Records from a data source:
^^^^^^^^

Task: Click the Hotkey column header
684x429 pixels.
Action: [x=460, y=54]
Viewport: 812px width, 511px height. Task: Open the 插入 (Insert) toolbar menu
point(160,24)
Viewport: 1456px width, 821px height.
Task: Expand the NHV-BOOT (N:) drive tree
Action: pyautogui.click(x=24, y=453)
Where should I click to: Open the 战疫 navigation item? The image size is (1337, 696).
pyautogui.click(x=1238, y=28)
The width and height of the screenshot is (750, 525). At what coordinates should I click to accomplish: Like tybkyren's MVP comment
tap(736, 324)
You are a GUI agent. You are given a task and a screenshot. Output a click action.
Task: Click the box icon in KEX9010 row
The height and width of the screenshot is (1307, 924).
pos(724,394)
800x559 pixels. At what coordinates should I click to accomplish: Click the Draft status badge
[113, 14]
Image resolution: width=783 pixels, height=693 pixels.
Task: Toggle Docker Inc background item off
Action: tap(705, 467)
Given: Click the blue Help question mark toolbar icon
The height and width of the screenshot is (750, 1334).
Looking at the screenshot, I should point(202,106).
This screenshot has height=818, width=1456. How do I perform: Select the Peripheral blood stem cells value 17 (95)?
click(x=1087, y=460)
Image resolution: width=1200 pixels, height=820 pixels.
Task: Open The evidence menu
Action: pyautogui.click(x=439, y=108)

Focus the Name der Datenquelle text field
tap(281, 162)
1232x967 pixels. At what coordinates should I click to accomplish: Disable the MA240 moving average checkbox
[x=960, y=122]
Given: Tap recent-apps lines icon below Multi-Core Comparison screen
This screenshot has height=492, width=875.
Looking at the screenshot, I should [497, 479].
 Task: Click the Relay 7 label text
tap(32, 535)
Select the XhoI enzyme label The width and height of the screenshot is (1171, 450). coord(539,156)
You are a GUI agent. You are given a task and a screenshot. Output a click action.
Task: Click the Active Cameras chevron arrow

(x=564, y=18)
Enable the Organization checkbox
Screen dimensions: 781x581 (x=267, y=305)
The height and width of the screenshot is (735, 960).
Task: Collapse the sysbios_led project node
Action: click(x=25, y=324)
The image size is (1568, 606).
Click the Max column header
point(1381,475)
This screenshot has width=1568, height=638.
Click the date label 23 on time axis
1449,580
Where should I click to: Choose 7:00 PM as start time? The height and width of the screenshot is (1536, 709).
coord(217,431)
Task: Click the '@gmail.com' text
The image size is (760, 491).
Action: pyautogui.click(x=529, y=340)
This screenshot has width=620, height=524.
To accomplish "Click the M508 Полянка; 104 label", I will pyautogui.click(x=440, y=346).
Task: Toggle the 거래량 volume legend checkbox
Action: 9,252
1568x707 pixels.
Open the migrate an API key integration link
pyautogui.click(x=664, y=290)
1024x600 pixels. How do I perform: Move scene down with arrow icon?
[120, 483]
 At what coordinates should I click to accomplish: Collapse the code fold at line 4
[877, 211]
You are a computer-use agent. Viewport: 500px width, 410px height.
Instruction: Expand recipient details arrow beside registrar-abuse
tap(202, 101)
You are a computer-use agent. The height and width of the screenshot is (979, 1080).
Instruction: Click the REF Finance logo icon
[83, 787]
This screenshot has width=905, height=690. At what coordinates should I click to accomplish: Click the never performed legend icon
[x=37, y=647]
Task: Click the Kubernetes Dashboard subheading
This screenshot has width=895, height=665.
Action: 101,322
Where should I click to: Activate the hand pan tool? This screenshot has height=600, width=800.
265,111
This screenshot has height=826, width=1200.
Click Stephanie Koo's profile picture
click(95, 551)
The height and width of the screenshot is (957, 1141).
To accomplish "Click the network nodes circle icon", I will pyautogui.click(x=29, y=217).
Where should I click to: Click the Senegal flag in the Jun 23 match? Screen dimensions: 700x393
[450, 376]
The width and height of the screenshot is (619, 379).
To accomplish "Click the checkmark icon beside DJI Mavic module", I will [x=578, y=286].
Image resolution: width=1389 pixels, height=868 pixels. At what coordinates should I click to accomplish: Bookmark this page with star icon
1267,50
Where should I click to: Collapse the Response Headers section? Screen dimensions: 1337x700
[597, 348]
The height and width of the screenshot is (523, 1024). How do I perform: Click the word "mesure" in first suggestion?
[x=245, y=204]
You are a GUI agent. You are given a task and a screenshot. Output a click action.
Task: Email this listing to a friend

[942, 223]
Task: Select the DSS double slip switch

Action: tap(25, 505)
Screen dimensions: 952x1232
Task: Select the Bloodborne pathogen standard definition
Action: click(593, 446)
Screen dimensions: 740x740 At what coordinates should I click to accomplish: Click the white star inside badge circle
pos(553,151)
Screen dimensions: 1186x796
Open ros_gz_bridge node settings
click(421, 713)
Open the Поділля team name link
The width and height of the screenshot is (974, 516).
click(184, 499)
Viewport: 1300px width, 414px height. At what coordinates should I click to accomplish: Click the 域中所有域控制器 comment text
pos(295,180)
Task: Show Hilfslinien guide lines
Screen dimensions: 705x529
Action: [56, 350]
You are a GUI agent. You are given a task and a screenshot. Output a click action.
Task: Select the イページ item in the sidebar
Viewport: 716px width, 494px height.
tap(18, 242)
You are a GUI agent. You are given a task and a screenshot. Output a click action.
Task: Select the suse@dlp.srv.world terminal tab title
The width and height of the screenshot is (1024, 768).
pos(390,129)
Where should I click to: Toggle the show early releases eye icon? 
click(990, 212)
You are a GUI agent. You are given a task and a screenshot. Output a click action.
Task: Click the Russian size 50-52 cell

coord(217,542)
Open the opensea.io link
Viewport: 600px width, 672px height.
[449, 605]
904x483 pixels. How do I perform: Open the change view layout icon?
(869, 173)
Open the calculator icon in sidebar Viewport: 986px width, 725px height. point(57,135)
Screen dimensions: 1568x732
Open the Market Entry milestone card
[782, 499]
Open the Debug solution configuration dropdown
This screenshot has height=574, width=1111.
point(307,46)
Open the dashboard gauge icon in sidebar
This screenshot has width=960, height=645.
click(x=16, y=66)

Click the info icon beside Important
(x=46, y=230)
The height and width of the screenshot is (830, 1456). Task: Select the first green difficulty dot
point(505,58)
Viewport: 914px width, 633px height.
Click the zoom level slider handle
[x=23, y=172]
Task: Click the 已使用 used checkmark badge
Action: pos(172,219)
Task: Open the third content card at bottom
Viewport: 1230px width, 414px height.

^^^^^^^^

PROBLEM DETAILS:
Answer with a single number, the count of lines above that contain "sidebar".

FINAL ANSWER:
3